* **Work to do**: In the speech on the Investment Plan for Europe below, what is the total value of President Juncker's Investment Plan for Europe?

Dear Guntram, dear participants,

Many thanks for the opportunity to debate our investment plan. As a leading Central Banker said, it is the only plan around, so that means that we need to make it a good one.

I would be happy to address your doubts and get your suggestions on how to make it better.

The Commission has delivered fast. Less than two months after announcing its ambitious strategy to boost jobs and growth, the European Commission will present tomorrow the legal proposal that will form the legal basis of the first two pillars of President Juncker’s €315 billion Investment Plan for Europe.

As you know, the Plan is not designed to solve every single problem in the Euro Area and the European Union (from macroeconomic shocks to deflation to energy security to the debt problems of local authorities) but it is a step in the right direction and most importantly, it has been designed in the most flexible way so that it can grow.

There is liquidity in the system and yet investment is not happening. When doing our research, we noticed that uncertainty plays a major role (lack of risk financing, lack of certainty regarding the projects and regulatory barriers to investment).

Our plan is designed to address uncertainty over these three dimensions.

I am mostly interested in the structural features that can deliver change to the way European money is used to finance investments: there is an ample room for improvement by creating a transparent pipeline of projects and delivering on a true Single Market.

I would like to elaborate on four issues that might have attracted some misperceptions. We are moving fast so this is why it is important to take the time to explain well what we are doing. I noticed that some of the criticism to the Plan was based on rumours, incorrect interpretations and on what was done in the past. The Plan has been criticised from different corners and angles, from Hans Werner Sinn claiming it is a huge backdoor to create Eurobonds to Wolfgang Munchau claiming it is not big enough.

My five points are:

  1. Additionally of our action and type of instruments to be used
  2. Impact on the EU budget – how does our guarantee fund work
  3. Leverage effect
  4. SGP treatment (flexibility)
  5. Governance of the fund and participation of Member States
  1. Additionally of our action and type of instruments

Nobody can guarantee that EFSI will do a 100% of additional investments but by targeting higher risk and riskier instruments EFSI will go where it is more unlikely for the private sector to go.

Tomorrow’s regulation will explain that EFSI should target projects with a higher risk return profile than existing EIB and Union instruments to ensure additionality over existing operations. The EFSI should only be used where financing is not available from other source son reasonable terms’. The steering board will have the responsibility to prepare the investment guidelines.  This responsibility will include the preparation of relevant rules aiming at checking the additionality of the EFSI intervention.

Here it is very important to understand that EU budget is not providing a guarantee to the EIB and not to the private sector, but a junior tranche to what the private sector will provide in a specific investment project.

* **Records supplied**:

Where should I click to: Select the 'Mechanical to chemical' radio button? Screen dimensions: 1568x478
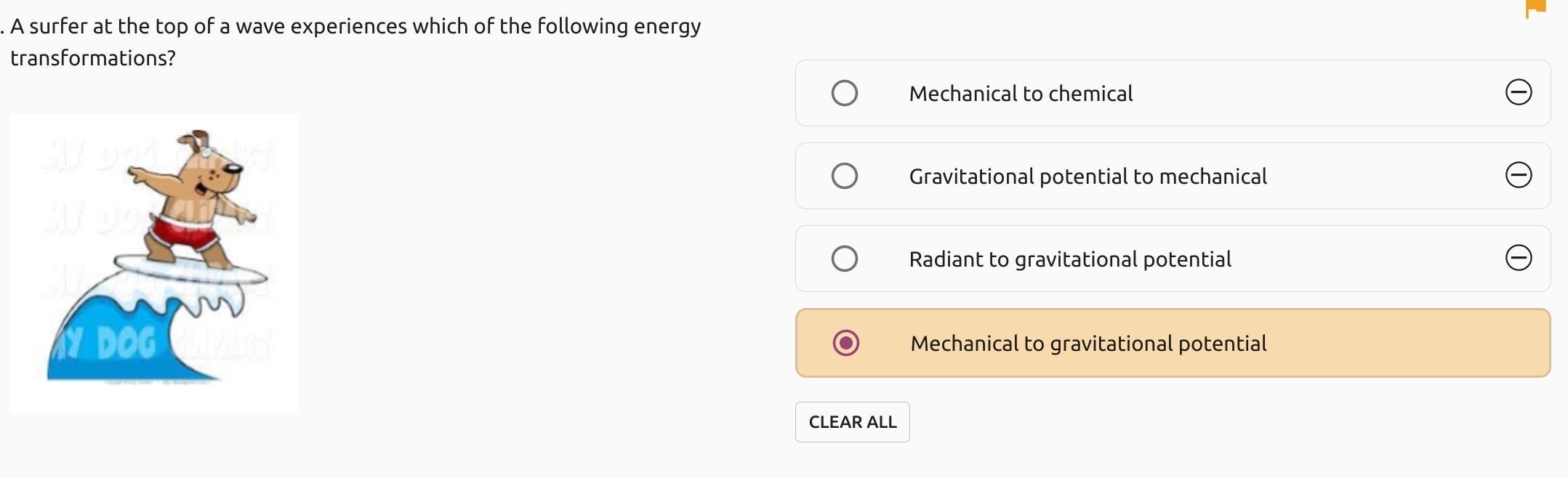tap(844, 93)
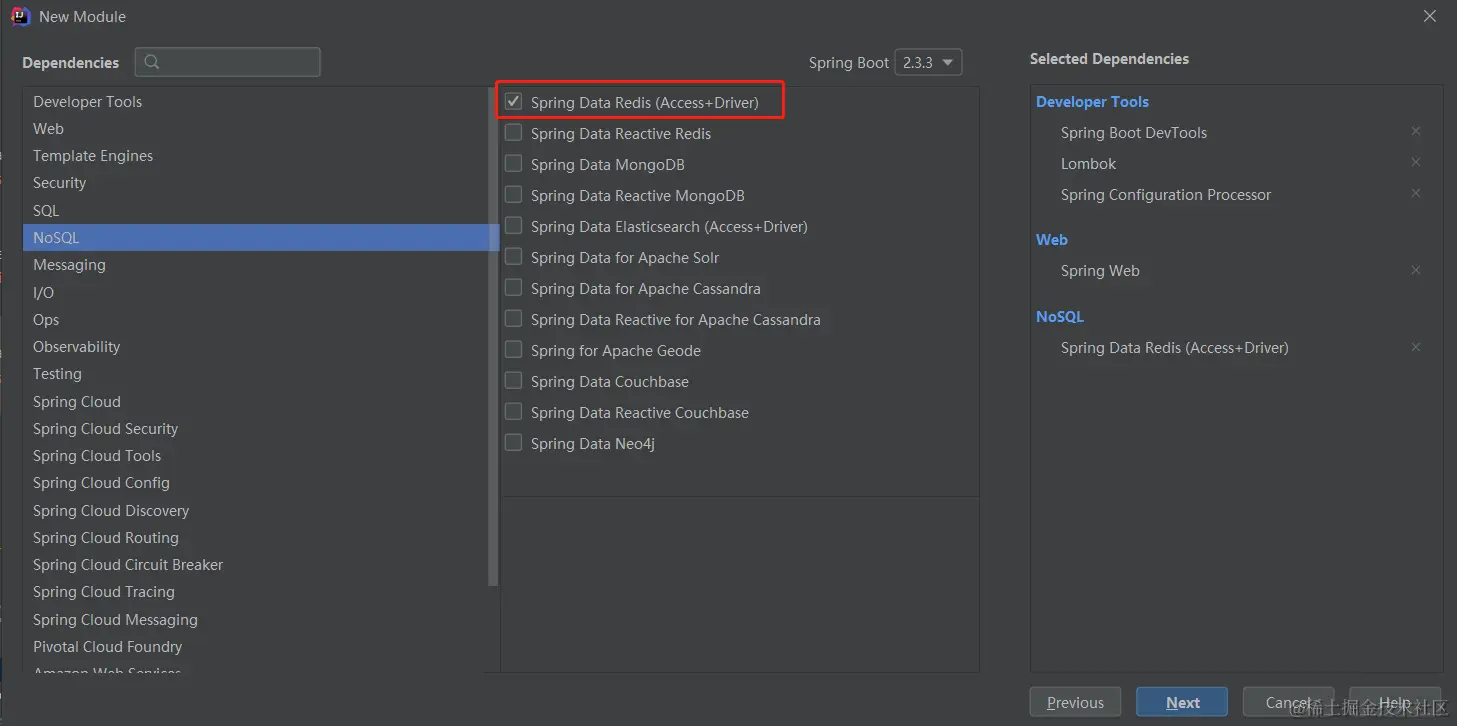
Task: Open the Messaging category
Action: coord(69,265)
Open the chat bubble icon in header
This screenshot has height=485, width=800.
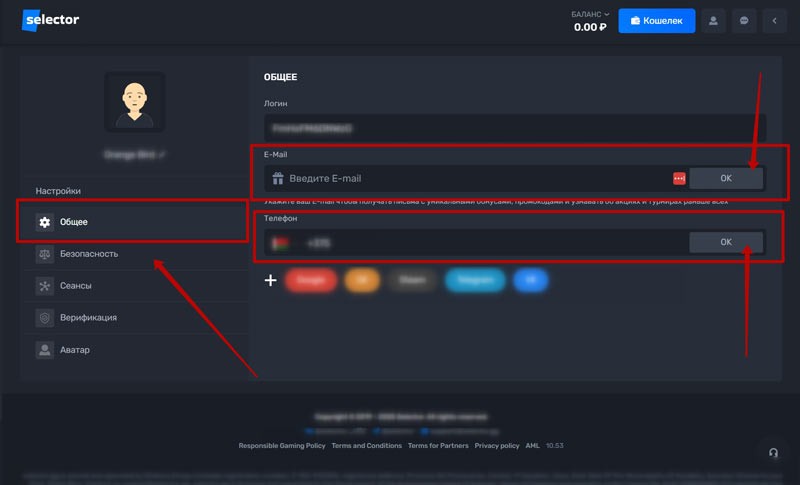[744, 20]
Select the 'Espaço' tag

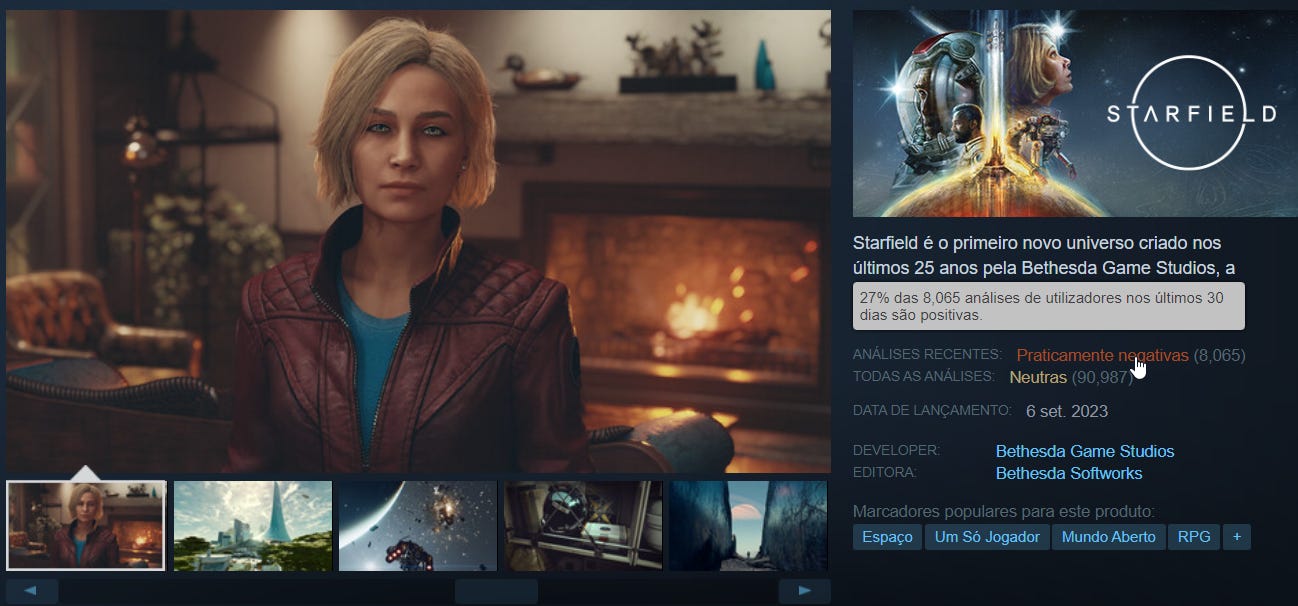tap(887, 537)
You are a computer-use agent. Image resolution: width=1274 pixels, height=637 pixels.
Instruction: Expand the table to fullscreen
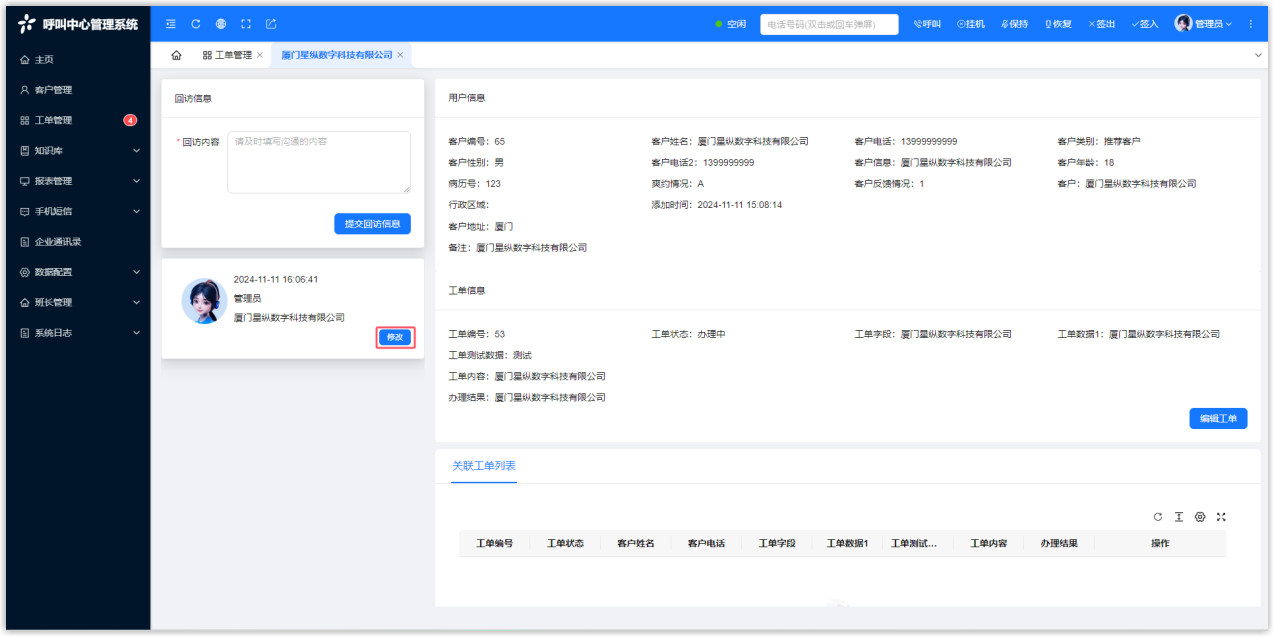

* **Correct answer**: €315 billion.